Reading passage

** start **

Do Not Enter 7:30-9:30. One Way 4-8. Closed on Weekends. 2 lanes when the sun is between 78 degrees latitude and 6 degrees from Kevin Bacon.

Who can keep it all straight? It's a creepy crawly journey 'round the bulging waistline regardless. Errands fall between the schedules of others never your wants and desires. The heat is stifling. Congestion suffocating. In a word, it SUX.

But tonight I cruised down Wisconsin; flew really. I sat on the river. I watched planes bank along the Potomac. The sights, sounds, and smells of the city within arms reach. The ride home was quiet, dark, romantical. I fell back in love with my city.

Tis the cycle.

Saturday, September 4, 2010

You Say Nailed, I Say Screwed

Yowzer. Who piled all that gravel there at the corner of the trail? THAT can't be good. Not good at all. First you say it, then you do it.

Spilt me. Me in my brand new, non-shabby, grabby cleats. Figures, when I need to bail, I can't. I'm thinking ,"that's gonna leave a mark". And, "here we go again".

My brain was 3 miles back. Over here I was distracted by the hardware sale back on Forest Glen. No joke...either a bomb went off tossing shrapnel all over the asphalt or Strosniders has a unique new way of advertising. I'm gonna go out on a limb and suggest, it's not going to work. Unless, it's Radial...then, perhaps, very effective.

** end **

Entries shown
** start **

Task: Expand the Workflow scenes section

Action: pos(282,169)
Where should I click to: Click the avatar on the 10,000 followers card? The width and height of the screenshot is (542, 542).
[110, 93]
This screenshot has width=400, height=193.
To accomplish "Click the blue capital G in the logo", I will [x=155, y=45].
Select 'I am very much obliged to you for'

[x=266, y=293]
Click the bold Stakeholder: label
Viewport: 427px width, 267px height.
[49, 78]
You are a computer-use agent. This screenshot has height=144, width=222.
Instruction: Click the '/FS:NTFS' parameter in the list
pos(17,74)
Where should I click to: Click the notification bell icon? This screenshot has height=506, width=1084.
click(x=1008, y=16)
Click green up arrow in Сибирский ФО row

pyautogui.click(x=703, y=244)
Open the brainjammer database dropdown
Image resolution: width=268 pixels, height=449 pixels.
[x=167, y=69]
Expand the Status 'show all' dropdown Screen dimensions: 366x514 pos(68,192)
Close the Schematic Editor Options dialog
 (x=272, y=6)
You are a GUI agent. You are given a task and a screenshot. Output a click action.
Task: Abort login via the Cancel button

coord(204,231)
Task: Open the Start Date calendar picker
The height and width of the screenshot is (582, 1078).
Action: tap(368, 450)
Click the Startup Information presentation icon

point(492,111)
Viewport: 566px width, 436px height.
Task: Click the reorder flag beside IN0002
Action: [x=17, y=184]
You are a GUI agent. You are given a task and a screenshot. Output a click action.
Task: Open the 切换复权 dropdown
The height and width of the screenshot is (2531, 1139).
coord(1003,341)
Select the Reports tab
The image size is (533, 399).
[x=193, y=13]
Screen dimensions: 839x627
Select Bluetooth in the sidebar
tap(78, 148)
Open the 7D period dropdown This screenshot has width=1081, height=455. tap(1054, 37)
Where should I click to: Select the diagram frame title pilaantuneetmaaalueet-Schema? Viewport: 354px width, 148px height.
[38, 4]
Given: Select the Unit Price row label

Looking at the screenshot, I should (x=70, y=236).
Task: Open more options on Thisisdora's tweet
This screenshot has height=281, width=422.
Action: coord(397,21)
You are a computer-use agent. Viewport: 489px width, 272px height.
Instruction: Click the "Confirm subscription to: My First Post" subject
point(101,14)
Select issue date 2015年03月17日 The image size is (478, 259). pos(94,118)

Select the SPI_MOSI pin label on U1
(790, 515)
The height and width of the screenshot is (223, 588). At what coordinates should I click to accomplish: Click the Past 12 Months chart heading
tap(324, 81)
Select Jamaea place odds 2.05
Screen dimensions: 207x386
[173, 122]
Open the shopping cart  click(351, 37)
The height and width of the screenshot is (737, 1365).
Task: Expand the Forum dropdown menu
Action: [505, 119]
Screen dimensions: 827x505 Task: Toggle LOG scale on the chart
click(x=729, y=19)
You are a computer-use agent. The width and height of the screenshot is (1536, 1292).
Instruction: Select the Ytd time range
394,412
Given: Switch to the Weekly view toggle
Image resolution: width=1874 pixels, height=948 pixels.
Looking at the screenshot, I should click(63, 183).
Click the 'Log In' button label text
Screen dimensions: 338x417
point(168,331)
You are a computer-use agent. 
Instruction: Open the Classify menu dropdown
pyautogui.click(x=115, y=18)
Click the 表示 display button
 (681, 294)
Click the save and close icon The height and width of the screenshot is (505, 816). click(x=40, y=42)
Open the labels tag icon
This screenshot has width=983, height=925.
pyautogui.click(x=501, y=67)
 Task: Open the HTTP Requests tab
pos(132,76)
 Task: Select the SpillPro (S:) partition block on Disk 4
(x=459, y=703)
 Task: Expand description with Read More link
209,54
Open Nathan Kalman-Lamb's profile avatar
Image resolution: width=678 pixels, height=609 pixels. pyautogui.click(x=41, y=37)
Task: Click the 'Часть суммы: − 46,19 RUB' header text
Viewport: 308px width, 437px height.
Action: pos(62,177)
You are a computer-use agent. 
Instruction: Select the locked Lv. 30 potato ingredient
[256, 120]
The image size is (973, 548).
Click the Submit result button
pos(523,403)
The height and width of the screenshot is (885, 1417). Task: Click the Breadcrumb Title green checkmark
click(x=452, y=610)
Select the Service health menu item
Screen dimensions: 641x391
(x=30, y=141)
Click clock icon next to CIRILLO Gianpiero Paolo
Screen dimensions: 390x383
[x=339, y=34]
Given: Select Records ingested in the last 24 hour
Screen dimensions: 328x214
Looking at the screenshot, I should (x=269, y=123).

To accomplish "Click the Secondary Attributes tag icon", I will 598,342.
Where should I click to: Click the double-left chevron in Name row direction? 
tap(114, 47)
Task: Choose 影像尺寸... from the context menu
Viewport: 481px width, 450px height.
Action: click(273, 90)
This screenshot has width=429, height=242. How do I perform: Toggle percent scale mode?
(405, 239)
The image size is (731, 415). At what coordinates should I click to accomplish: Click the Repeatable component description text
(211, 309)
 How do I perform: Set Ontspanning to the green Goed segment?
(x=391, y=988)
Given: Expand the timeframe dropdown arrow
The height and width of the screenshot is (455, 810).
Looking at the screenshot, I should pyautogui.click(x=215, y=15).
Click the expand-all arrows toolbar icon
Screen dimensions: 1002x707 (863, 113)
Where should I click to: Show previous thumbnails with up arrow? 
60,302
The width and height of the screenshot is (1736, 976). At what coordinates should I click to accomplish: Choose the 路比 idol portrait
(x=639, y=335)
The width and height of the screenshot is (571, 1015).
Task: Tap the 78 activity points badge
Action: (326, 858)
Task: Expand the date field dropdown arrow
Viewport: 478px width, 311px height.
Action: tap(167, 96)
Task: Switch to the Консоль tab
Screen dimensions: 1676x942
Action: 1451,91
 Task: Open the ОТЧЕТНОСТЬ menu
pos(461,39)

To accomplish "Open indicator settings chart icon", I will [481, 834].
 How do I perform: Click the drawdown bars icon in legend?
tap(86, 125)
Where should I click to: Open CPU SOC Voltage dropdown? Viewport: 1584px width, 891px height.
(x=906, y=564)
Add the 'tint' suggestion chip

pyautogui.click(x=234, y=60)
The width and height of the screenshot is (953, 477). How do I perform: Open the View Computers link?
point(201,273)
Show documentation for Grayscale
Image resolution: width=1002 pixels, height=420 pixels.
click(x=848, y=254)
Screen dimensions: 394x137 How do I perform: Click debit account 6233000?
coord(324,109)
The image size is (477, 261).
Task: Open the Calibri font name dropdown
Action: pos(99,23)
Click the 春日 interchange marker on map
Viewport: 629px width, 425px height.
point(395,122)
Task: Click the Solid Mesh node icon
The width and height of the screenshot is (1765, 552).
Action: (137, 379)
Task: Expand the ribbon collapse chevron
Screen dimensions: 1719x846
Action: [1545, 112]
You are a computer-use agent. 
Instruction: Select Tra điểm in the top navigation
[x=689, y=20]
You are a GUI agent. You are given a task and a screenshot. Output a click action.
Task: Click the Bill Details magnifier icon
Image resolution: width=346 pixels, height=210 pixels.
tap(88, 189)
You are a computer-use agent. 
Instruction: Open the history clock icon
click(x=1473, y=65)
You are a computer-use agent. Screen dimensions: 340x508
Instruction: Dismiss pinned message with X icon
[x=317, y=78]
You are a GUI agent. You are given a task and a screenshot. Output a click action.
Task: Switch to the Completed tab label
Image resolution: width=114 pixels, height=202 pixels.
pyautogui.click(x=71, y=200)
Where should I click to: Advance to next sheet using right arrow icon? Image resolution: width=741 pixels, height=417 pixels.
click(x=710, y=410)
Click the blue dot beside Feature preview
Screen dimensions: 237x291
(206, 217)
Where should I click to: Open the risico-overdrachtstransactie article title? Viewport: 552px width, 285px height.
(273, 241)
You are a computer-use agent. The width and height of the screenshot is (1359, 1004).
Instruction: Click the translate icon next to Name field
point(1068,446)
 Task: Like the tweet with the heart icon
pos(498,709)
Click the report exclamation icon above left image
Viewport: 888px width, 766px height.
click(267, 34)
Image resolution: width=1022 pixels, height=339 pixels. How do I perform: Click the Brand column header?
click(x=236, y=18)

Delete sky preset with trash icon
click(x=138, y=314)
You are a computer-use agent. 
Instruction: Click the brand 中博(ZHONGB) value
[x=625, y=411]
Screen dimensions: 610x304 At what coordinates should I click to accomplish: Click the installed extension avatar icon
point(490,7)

** end **

Things to do
- A) Answer these about the blog excerpt:
(i) What street did the writer cruise down tonight?
(ii) What date appears above the post titled "You Say Nailed, I Say Screwed"?
(iii) Where was the hardware sale that distracted the writer?
- B) From the blog excerpt, pull out word for word the part that opens with the words containing "But tonight I" and closes with "with my city.".

Results for the exercise
- A)
(i) Wisconsin
(ii) Saturday, September 4, 2010
(iii) Forest Glen

- B)
But tonight I cruised down Wisconsin; flew really. I sat on the river. I watched planes bank along the Potomac. The sights, sounds, and smells of the city within arms reach. The ride home was quiet, dark, romantical. I fell back in love with my city.